Saya tersentak. Tubuh saya gemetaran. Beginilah rupa setan yang sebenarnya! Tak menakutkan sangat. Tapi lakunya selama ini, bahkan yang terkabar di kitab-kitab, telah membuat sejagat raya takut dan memusuhinya. Harusnya saya blak-blakan mengumbar amarah kepadanya. Dialah yang membuat saya harus kehilangan istri dan anak akibat pertengkaran yang  tak sudah. Dialah yang menggoda saya agar menyemai benih pertengkaran dengan umpan seorang Misse yang memiliki tubuh ranum dan harum. Saya berselingkuh oleh bujuk rayu kaum setan. Jadi, kenapa sekarang dia malah menuduh manusia telah memiskinkan kaumnya?

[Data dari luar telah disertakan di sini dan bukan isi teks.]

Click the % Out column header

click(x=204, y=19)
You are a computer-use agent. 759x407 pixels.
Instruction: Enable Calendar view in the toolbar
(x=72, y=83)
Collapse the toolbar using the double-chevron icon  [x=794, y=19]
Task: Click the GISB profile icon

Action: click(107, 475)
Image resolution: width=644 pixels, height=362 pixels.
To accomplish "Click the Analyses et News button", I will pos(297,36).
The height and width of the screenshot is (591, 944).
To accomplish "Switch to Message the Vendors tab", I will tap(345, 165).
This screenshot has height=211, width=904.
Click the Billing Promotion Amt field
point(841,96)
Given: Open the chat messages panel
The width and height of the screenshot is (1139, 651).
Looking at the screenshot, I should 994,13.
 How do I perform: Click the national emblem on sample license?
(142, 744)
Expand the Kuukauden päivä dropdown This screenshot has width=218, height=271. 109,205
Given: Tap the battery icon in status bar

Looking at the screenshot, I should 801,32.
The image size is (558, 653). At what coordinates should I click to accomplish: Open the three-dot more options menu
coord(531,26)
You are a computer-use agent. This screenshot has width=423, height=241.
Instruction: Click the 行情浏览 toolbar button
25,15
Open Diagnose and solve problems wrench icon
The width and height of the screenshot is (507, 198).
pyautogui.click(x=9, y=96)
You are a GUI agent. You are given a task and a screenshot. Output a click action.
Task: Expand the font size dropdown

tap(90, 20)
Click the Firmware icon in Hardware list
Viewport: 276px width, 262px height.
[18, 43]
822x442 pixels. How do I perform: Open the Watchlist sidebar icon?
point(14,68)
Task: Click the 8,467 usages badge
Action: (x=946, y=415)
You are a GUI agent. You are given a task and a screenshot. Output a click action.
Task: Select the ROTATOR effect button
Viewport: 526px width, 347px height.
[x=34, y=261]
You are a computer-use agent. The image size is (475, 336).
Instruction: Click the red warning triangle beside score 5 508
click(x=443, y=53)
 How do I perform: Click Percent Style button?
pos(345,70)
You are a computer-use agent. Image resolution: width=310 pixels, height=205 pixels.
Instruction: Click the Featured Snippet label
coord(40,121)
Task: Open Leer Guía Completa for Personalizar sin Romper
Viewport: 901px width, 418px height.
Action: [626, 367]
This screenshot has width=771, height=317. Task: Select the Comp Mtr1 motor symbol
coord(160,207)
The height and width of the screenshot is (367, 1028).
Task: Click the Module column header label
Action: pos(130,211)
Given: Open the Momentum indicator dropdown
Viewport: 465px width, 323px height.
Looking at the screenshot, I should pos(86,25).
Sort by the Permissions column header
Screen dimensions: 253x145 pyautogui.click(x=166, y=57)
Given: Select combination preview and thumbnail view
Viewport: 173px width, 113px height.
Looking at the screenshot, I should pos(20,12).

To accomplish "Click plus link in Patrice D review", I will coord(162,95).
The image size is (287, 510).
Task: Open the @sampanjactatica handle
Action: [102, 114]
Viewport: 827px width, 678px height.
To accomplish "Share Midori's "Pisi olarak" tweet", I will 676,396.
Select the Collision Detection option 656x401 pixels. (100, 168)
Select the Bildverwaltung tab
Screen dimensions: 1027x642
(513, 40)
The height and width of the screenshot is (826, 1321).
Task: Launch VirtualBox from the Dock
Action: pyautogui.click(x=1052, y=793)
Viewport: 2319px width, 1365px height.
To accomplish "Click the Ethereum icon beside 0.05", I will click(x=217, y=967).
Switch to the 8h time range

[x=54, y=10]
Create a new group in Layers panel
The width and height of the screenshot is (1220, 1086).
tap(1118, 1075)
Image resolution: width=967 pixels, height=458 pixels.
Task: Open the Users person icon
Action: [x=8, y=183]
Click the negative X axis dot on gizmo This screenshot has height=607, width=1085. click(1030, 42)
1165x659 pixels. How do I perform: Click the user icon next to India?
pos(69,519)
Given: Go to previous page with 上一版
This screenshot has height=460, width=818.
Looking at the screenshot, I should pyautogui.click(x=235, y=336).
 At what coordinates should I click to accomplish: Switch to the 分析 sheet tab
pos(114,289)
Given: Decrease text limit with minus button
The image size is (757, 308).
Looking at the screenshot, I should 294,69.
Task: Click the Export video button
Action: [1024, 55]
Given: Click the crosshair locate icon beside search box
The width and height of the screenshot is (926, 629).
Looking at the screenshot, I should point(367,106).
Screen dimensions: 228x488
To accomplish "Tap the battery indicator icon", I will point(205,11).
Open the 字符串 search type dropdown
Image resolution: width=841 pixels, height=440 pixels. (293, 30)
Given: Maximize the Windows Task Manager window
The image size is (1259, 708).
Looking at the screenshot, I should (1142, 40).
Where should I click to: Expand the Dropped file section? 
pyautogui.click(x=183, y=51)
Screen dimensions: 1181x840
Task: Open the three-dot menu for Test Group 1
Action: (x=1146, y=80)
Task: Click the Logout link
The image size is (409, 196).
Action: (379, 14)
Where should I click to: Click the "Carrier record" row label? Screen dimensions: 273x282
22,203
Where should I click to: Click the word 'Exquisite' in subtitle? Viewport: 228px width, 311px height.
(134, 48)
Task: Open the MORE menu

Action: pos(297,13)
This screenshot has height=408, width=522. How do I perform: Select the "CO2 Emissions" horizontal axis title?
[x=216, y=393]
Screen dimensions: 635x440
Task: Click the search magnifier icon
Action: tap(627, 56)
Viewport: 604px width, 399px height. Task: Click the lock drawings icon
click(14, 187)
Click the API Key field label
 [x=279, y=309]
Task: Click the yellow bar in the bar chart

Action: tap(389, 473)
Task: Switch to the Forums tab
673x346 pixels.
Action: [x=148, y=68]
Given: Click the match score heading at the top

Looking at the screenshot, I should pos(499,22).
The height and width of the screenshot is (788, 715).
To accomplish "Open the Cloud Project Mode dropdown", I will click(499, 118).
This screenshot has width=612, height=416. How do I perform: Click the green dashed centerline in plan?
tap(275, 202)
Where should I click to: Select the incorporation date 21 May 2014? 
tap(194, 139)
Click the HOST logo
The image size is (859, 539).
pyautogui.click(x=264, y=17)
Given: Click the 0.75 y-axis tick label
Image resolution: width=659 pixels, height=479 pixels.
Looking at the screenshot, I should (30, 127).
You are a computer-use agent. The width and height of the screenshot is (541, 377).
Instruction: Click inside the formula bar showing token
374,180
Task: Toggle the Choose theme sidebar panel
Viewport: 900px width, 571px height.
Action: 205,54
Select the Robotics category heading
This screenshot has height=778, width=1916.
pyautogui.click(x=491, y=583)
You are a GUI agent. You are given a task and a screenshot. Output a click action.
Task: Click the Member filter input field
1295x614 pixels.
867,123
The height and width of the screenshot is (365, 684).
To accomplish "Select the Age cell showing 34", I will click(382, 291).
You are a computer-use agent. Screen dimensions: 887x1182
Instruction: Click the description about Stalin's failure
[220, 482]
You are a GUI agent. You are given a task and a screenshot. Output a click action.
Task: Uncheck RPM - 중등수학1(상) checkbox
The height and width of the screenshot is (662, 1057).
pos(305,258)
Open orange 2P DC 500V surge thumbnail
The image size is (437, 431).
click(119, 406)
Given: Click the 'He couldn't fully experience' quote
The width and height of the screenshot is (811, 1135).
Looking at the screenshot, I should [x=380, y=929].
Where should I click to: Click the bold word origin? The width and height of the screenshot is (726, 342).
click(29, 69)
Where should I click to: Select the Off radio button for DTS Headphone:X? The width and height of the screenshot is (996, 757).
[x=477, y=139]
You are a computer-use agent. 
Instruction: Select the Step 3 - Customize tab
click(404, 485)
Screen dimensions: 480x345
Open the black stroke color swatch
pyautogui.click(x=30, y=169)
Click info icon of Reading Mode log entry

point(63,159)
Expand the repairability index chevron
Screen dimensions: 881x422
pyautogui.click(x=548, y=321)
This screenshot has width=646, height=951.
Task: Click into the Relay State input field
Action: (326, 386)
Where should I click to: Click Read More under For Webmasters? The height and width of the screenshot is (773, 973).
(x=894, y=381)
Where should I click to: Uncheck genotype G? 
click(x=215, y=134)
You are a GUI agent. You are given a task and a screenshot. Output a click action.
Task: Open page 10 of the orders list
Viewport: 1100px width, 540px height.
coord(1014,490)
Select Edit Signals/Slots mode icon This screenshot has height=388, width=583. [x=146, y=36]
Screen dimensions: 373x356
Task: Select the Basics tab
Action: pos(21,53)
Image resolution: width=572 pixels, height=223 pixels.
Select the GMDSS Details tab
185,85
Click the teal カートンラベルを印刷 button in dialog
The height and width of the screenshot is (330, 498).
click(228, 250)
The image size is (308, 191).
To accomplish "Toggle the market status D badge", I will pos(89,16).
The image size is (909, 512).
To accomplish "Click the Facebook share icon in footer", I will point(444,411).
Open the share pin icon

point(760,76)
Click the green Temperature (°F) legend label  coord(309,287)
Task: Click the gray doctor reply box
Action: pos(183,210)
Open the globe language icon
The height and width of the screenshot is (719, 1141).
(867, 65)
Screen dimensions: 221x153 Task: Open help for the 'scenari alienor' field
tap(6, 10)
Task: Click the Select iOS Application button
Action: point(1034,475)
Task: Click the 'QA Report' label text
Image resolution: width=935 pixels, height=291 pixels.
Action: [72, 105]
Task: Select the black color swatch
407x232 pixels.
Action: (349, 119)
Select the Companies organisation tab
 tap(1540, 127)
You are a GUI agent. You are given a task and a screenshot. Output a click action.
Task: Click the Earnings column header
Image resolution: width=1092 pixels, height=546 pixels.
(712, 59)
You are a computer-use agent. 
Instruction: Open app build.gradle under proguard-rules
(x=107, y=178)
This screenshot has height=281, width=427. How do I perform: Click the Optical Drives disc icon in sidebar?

"Dengarlah, kami sudah banyak di-phk oleh bapak iblis. Pikirlah, sekarang tanpa kami rayu dan goda, manusia telah melakukan dosa berjamaah tanpa malu. Orang berzina menjadi kebanggaan dan rutinitas. Malahan dipertontonkan. Korupsi dibela karena pelakunya banyak harta. Pasar-pasar sudah dipenuhi penipu, pencopet, penodong, penjambret. Gedung-gedung penuh maksiat. Coba, bagaimana cara kami menggoda orang yang telah tergoda tanpa kami goda?"

Saya terdiam. Angin panas menampar-nampar dari pintu. Daunnya terbanting-banting.

"Telah habis kesabaran bapak iblis, yang kemudian tak hanya menurunkan pangkat kami. Sekaligus dia membuat kami sengsara di dalam gedung ini seibarat tahanan. Kami dikatakan tak becus menggoda manusia. Tak becus bekerja. Tapi siapa yang bisa kami goda? Manusia malahan lebih parah dari kami. Mereka bisa saling membunuh. Bisa saling menyakiti. Kami, hanya penggoda dan tak pernah memaksakan kehendak dengan kasar sampai kalian tergoda. Sesama kami saling melindungi dan tak pernah saling menyakiti apalagi sampai membunuh. Konon, bapak iblis sekarang lebih memilih manusia sebaga bala tentaranya. Kata bapak iblis, manusia lebih hebat tipu dayanya ketimbang anak buahnya ini; para setan. Jadi, tolonglah Pak Murad menjadi orang baik . Sekali ini saja untukku. Agar aku bisa bekerja, bisa naik pangkat. Bisa makan enak."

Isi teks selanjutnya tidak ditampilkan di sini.